As human beings become more prosperous and goods become more abundant, the State may desire to control and monitor this prosperity for the benefit of everyone (a form of Welfare Capitalism). This can be accomplished by centralizing the money creation process and by creating money as new production develops. This desire for centralized control results in new banking laws and new financial institutions. In the United States of America this change started with the creation of the Federal Reserve Act of 1913 and then the removal of gold as legal tender in 1933 with FDR’s policies. Gold was confiscated and given to our Central Bank as one form of reserve. Later, the people were forced to accept paper notes (called Federal Reserve Notes) as their official money or legal tender. This process of centralization continued and expanded globally with the closing of the gold window in 1971.
All these changes within our financial system created new concepts of ‘value’ and new concepts of ‘money’. As the American Dollar became merely a paper note (after Nixon’s closing of the gold window), this decision created an exponential inflating of ‘prices’ and of DEBT. Since our currency unit (the dollar) was no longer limited by being defined in terms of gold, central bankers and their surrogates could expand the currency supply exponentially. This flexible currency expansion then allowed our Central Banking authorities to manipulate the economy and the prices with new methods and formulae. The model of fiat currencies created the largest expansion of wealth in history and also a series of financial bubbles.
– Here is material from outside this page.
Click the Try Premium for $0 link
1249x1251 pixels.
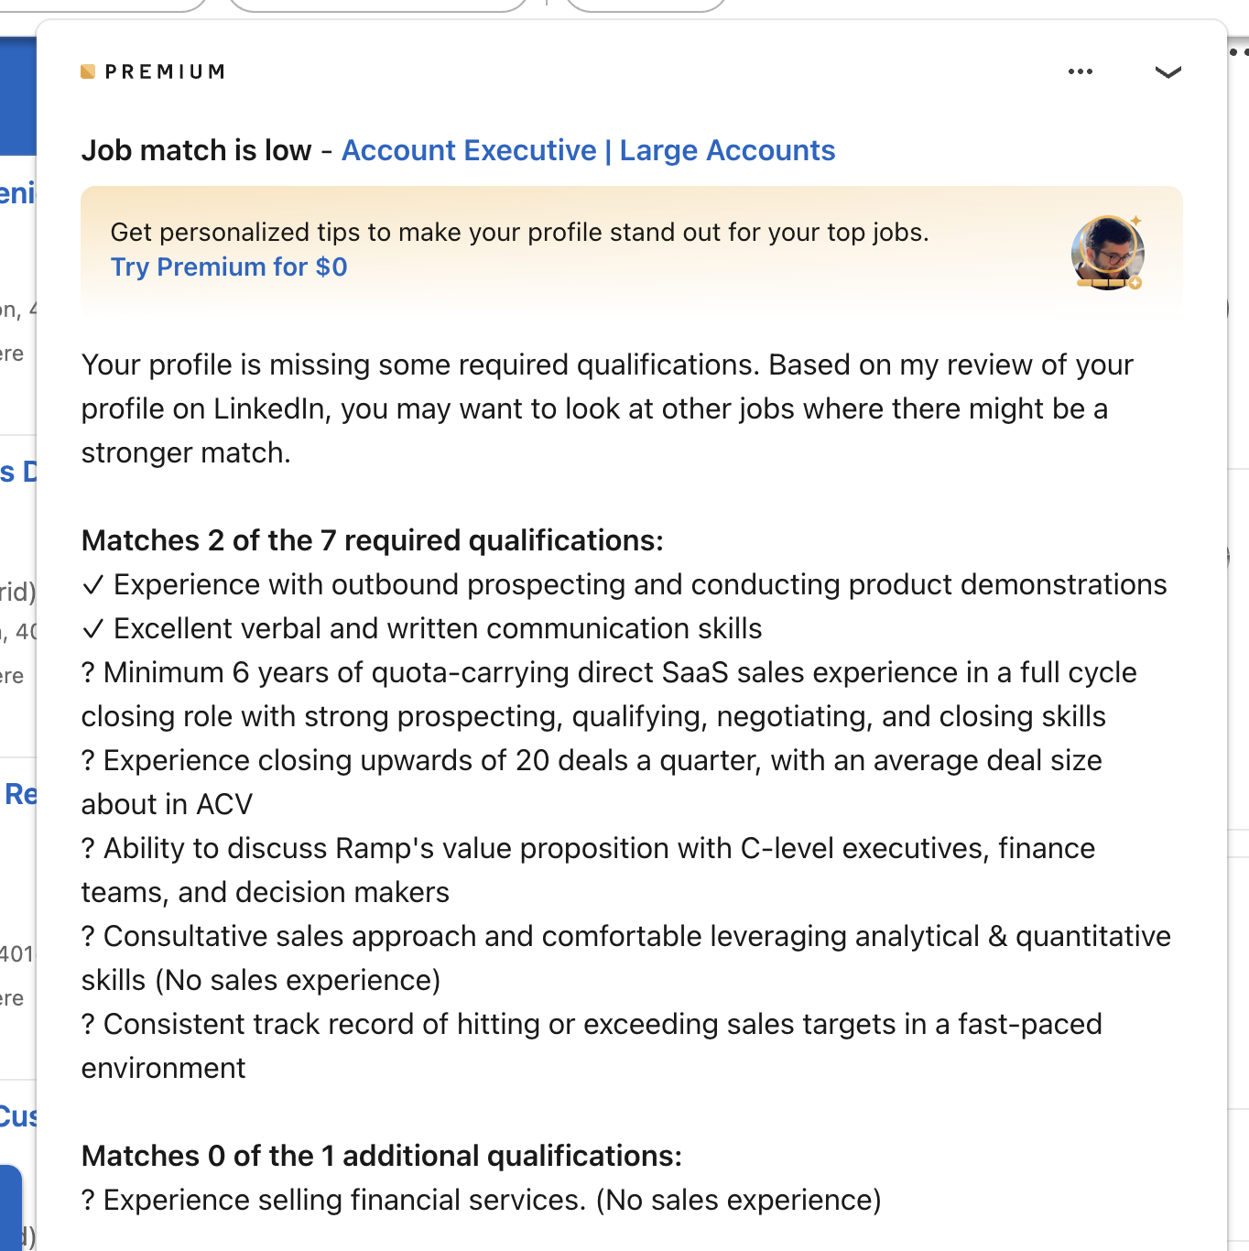pos(229,267)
There is no solution, however, to our DEBT problem as we now must deflate all this debt and experience this result (many experts now recognize that our debt has reached levels which prevent us from growing out of this predicament)!
Since goods (after 1934 and especially after 1971) are valued with currencies that expand and inflate an economy, the concept of ‘value’ changed also. When a currency unit such as our dollar was defined and convertible into gold or silver, values of goods were calculated based on the idea of money being a thing of intrinsic value. But after the centralization of money in 1913, 1934, and 1971; money became merely a medium of exchange and a price discovery tool. The concept of intrinsic value gradually diminished and vanished. Later in the 1980′s and early 1990′s our computer technology emerged and became ubiquitous. Banking and finance became digitized and our currency units became digits in the computer screen. This further changed the concepts of ‘value’, ‘price’ discovery, ‘price’ calculation, and the ‘stability’ of the overall financial system. We now use digitized units to manipulate and to create all kinds of ‘price’ distortions within our global marketplace. These units are created mostly by one person and ‘out of nothing’!